Last night, the Democratic nomination race held pretty much to serve, with Clinton cleaning up in Kentucky and Obama completing his Pacific Northwest sweep. Obama has also won the majority of votes, meaning he could potentially hit the magic number of pledged delegates in the next few weeks (particularly after May 31, when Michigan and Florida are decided). However, the only candidate who can be thrilled with this outcome is John McCain.

To whit: It's clear both Democratic candidates have well-established support bases. The problem? Over the past few weeks, Obama has essentially conceded the "working-class" white voter bloc, particularly in West Virginia and Kentucky, and Clinton has basically locked up the mid-Atlantic white vote. The risk? If and when Obama locks up the nomination, he has no readily apparent strategy, other than the full-fledged support of Senator Clinton, to lock up these votes.

The latter part is no lock, either. Whatever the final decision regarding Michigan and Florida, Senator Clinton (or, more likely, folks from her camp) will contend that she won the popular vote (as it stands currently in those two states, she would), and her nomination was stolen from her by the pledged delegate system, in the same way Al Gore was cost the presidency in 2000. If her key support demographic feels their nominee was somehow gypped by the system, they could decide to stay home in November and not vote at all, or worse, throw their support behind McCain, whose party suddenly looks well-run in light of the fiasco that has become the Democratic nomination. Only the Dems could screw up an election in which they had the two most popular candidates with record-setting turn-outs and the other party had the ancient, once-unpopular guy and was responsible for a recession, a well-bungled war, and a disgruntled electorate fighting off Bush-fatigue.

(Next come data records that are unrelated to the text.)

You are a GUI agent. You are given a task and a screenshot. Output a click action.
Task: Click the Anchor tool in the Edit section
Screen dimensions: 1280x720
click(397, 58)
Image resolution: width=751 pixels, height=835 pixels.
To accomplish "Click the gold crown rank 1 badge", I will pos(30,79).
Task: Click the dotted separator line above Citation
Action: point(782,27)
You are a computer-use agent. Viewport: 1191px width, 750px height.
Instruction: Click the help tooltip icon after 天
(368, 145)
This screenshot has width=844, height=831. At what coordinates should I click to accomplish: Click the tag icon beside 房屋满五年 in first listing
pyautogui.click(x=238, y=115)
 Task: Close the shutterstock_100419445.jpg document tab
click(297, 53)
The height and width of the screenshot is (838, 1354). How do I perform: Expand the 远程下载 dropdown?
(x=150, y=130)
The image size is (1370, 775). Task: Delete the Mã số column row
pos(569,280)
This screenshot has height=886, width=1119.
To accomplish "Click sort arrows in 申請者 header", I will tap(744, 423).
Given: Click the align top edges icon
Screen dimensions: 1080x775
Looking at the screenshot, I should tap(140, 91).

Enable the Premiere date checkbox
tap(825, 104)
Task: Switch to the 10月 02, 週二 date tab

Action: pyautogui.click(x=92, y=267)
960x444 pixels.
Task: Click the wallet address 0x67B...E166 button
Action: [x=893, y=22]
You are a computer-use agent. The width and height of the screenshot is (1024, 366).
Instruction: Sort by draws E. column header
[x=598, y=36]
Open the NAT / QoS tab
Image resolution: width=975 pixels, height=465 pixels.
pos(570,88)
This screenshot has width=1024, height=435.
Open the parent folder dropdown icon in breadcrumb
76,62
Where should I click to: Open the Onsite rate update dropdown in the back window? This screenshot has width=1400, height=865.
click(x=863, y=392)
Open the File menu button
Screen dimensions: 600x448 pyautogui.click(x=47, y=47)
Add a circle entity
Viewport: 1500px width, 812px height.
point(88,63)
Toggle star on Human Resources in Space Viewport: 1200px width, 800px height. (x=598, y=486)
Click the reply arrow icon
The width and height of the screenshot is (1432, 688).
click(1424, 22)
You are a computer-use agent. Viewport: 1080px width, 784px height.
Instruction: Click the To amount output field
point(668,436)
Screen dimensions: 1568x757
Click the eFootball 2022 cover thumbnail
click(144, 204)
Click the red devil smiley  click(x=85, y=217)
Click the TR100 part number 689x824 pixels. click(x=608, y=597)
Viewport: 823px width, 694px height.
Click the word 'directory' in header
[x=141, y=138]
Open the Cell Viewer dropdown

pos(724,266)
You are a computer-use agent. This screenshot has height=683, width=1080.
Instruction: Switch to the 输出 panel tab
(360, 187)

So I love making sports analogies. To me, the '08 Dems are like the '03-'04 Los Angeles Lakers. Remember them? That Lakers team had arguably the two best players in the NBA (Shaq, Kobe), where the Dems have perhaps the two best candidates (Clinton, Obama). The Lakers also had two past-their-prime stars (Gary Payton, Karl Malone) looking to hitch their wagon to Shaq and Kobe for one last shot at glory, much like the Dems (John Edwards, Bill Clinton). Both had two wise elderly statesman-like leaders staunchly refusing to support either star (Phil Jackson, Al Gore).

So where am I going with this? The '04 Lakers greatly underachieved: their in-house squabbles cost them the chemistry needed to win the NBA championship, allowing a less-talented but more unified Detroit team to capture the glory. After the season, the team was broken up, with the aged, established star jettisoned in favor of the young, rising star. While the decision was the correct one, the team slipped into mediocrity and malaise and, though they eventually rebuilt around the young star and paired him with the right supporting cast, they did not rise again for another four years.

And will that scary parallel come to fruition this November?

 

1 comment so far.

  1. Seetal May 21, 2008 at 11:45 AM
    Couldn't have been a more appropriate analogy. Although you got to think that the Republican Party (i.e. Detroit Pistons) is weakening as we speak with seat losses in the special elections of Northern Mississippi and West Virginia, formerly strong red territories. With Bush's approval ratings so low, we only got to hope his association with McCain increases. Hypothetically that would be like Isiah Thomas coming back to coach the Pistons. Let's hope that happens.